A queda das taxas de cobertura vacinal brasileiras, verificadas desde 2013, evidencia a necessidade de investigar, dentre os fatores potencialmente relacionados, a hesitação vacinal e a divulgação de falsas informações sobre a ausência de efetividade das vacinas e eventos adversos inexistentes em redes sociais.
Espera-se que esse trabalho contribua para a manutenção ou aumento da cobertura vacinal, mesmo diante do desafio vivenciado pela pandemia de COVID-19.
Sobre a autora
Fernanda Penido é enfermeira, com Mestrado e Doutorado em Saúde e Enfermagem, pela Escola de Enfermagem da Universidade Federal de Minas Gerais (UFMG). Em 2016, assumiu o concurso para professor Adjunto na UFMG. Sua inserção na pós-graduação também ocorreu em 2016, como orientadora plena, no âmbito do Programa de Pós-Graduação em Enfermagem da UFMG. Também coorienta doutorado no Programa de Pós-graduação em Ciências da Saúde, área de concentração “Saúde da Criança e do Adolescente”, da UFMG.
Suas atividades de pesquisa têm se concentrado em duas áreas: Vacinação e Epidemiologia de Doenças Crônicas Não Transmissíveis, consumo de recursos, segurança da assistência e seus possíveis determinantes.
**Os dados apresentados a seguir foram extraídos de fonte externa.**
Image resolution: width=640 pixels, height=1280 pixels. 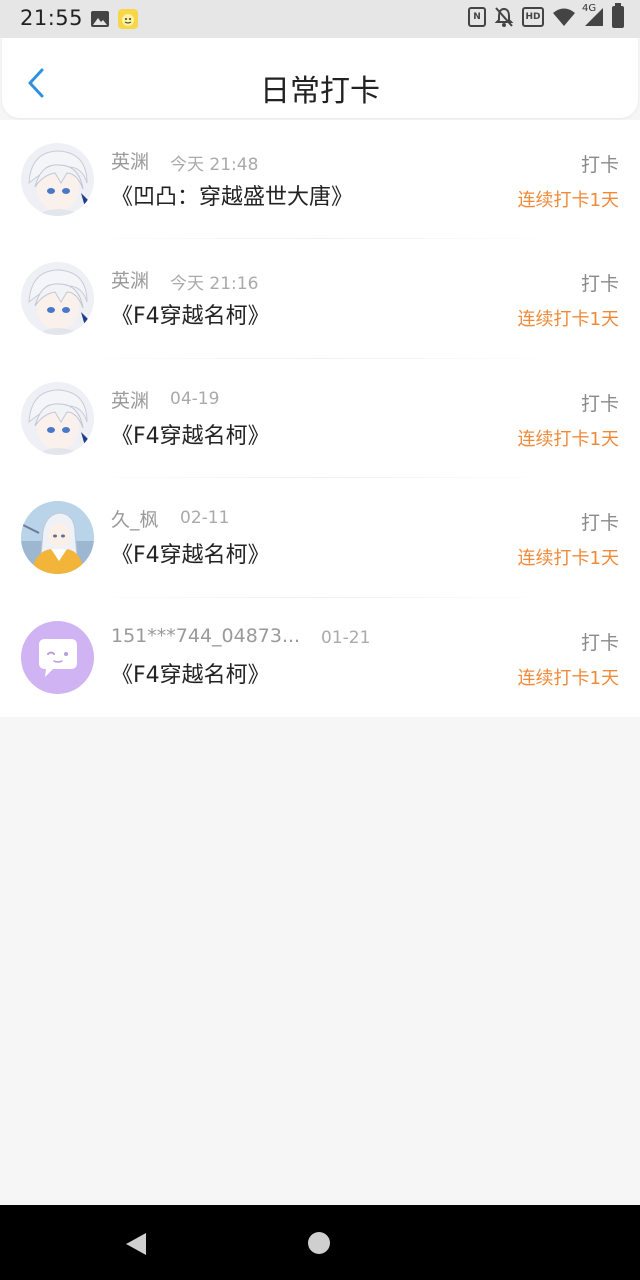 What do you see at coordinates (320, 92) in the screenshot?
I see `page-title: 日常打卡` at bounding box center [320, 92].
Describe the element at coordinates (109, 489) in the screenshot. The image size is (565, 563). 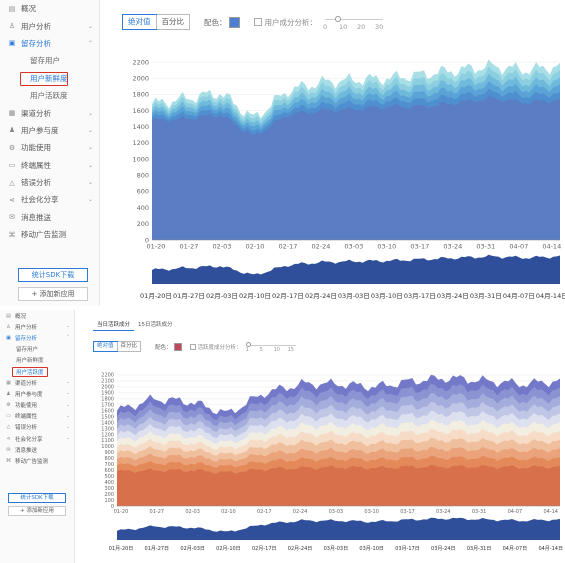
I see `y-tick-label: 300` at that location.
A primeira linha objetiva estudar os aspectos ambientais, epidemiológicos e clínicos da vacinação em crianças, adolescentes, gestantes e idosos, contemplando estudos que incluem o uso de bases de dados nacionais e internacionais e investigam a associação entre as variáveis em análises bivariadas, estratificadas e em modelos multivariados.
Atua como membro da Sociedade Brasileira de Imunizações e da Associação Brasileira de Obstetrizes e Enfermeiros Obstetras e como colaboradora do Grupo de Estudos, Pesquisas e Práticas em Ambiente Alimentar e Saúde e do Núcleo Interdisciplinar de Estudos e Pesquisas em Epidemiologia, ambos da UFMG. No âmbito dessa atuação, oficializou um acordo de cooperação acadêmica com a Unidade Local de Saúde de Matosinhos, em Portugal.
Essas parcerias nacionais e internacionais, além de fortalecer sua experiência em atividades de gestão acadêmica e científica, incluindo a gestão de projetos financiados em editais de fomento, possibilitam-na aprimorar o debate intelectual, científico e social sobre a vacinação nos diferentes ciclos de vida e a importância de oferecer informações epidemiológicas para o aprimoramento de políticas de saúde pública capazes de melhorar a taxa de vacinação, por meio da identificação de grupos específicos da população que necessitam de maior atenção por parte do Estado e dos profissionais de saúde.